» **EXERCISE**
Rewrite the material from the line with "on context-switcher: example-cluster-ka3TuTzYo4a@example-clus…" up to and including the line with "bullet-item: Find duplicate bytes, remove them, make … is", swapping "screenshot" for "screen capture" and keeping everything else the same.

» **TASK DATA**
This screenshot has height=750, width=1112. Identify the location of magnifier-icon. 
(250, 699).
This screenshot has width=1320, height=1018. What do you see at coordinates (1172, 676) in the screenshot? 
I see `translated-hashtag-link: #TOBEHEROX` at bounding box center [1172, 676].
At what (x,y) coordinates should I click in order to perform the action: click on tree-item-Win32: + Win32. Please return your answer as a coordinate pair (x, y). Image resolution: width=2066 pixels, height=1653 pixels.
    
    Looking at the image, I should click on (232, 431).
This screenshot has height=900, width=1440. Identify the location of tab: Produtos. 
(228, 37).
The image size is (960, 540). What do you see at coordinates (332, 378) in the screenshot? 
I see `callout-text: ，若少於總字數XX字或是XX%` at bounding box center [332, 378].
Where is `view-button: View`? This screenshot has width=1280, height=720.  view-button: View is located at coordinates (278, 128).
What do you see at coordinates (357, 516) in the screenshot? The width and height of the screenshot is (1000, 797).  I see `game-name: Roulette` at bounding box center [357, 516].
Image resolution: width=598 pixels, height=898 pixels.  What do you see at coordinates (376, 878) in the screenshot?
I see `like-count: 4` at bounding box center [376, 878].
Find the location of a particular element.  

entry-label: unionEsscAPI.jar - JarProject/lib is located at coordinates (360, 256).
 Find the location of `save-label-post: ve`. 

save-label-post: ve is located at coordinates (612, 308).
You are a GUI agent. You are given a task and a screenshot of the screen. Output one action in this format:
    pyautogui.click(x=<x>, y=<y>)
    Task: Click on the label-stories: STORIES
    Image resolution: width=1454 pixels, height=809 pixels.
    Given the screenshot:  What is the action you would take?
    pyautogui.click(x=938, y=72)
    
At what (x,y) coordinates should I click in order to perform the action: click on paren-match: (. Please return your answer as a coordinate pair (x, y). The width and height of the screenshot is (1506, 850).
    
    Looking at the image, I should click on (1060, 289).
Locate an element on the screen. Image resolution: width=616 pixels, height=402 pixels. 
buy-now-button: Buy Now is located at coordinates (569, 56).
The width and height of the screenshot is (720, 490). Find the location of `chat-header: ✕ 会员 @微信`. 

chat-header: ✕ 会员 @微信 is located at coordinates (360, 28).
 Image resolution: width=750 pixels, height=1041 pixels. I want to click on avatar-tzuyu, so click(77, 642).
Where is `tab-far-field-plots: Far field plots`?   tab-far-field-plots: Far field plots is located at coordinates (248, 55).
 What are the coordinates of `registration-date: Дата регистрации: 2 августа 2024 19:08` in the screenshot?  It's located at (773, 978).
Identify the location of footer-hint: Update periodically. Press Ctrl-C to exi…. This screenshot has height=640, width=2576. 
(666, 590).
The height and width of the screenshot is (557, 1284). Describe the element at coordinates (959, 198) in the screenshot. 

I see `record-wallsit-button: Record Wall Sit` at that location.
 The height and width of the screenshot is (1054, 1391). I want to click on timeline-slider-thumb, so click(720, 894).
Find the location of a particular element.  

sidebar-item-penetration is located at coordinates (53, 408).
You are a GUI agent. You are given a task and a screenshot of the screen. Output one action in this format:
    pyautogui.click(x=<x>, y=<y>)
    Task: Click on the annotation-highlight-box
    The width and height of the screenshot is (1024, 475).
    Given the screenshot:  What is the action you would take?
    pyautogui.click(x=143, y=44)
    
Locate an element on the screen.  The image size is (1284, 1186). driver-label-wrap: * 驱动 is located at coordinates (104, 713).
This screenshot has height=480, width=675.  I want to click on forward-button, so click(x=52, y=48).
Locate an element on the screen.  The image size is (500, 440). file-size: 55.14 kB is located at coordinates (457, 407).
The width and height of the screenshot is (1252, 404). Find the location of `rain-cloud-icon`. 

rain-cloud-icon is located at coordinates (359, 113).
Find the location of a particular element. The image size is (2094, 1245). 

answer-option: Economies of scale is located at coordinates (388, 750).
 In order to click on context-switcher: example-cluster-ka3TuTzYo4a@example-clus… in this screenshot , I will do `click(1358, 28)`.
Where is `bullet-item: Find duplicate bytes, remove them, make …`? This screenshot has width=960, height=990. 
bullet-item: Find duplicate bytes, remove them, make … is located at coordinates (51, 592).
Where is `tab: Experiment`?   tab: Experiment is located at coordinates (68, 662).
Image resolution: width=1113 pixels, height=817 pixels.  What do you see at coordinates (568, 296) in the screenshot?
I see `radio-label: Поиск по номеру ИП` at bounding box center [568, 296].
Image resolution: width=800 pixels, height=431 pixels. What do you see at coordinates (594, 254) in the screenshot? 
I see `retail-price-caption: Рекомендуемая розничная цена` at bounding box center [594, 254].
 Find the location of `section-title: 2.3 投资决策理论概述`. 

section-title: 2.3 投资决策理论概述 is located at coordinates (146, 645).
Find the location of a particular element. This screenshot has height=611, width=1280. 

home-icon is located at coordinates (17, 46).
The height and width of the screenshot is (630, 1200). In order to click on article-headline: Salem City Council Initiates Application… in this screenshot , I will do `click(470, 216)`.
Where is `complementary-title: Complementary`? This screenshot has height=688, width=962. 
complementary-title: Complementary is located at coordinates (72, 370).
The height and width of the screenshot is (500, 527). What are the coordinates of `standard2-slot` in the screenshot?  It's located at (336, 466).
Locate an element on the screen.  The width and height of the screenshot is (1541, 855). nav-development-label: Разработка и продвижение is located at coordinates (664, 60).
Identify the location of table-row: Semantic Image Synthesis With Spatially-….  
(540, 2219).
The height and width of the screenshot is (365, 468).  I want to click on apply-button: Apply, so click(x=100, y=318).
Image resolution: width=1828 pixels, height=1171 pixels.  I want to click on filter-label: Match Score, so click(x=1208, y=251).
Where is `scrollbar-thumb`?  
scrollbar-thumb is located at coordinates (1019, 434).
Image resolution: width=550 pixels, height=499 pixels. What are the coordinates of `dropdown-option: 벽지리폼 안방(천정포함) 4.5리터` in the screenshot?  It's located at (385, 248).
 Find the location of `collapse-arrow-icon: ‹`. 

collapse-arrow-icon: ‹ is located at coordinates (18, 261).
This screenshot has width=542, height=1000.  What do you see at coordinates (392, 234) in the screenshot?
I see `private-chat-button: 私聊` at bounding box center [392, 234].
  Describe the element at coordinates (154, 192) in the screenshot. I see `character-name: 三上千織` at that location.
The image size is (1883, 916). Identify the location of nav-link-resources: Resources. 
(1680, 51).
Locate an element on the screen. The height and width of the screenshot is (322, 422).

» **REPLY TO THE TASK**
 In order to click on context-switcher: example-cluster-ka3TuTzYo4a@example-clus… in this screen capture , I will do `click(1358, 28)`.
Where is `bullet-item: Find duplicate bytes, remove them, make …`? This screen capture has width=960, height=990. 
bullet-item: Find duplicate bytes, remove them, make … is located at coordinates (51, 592).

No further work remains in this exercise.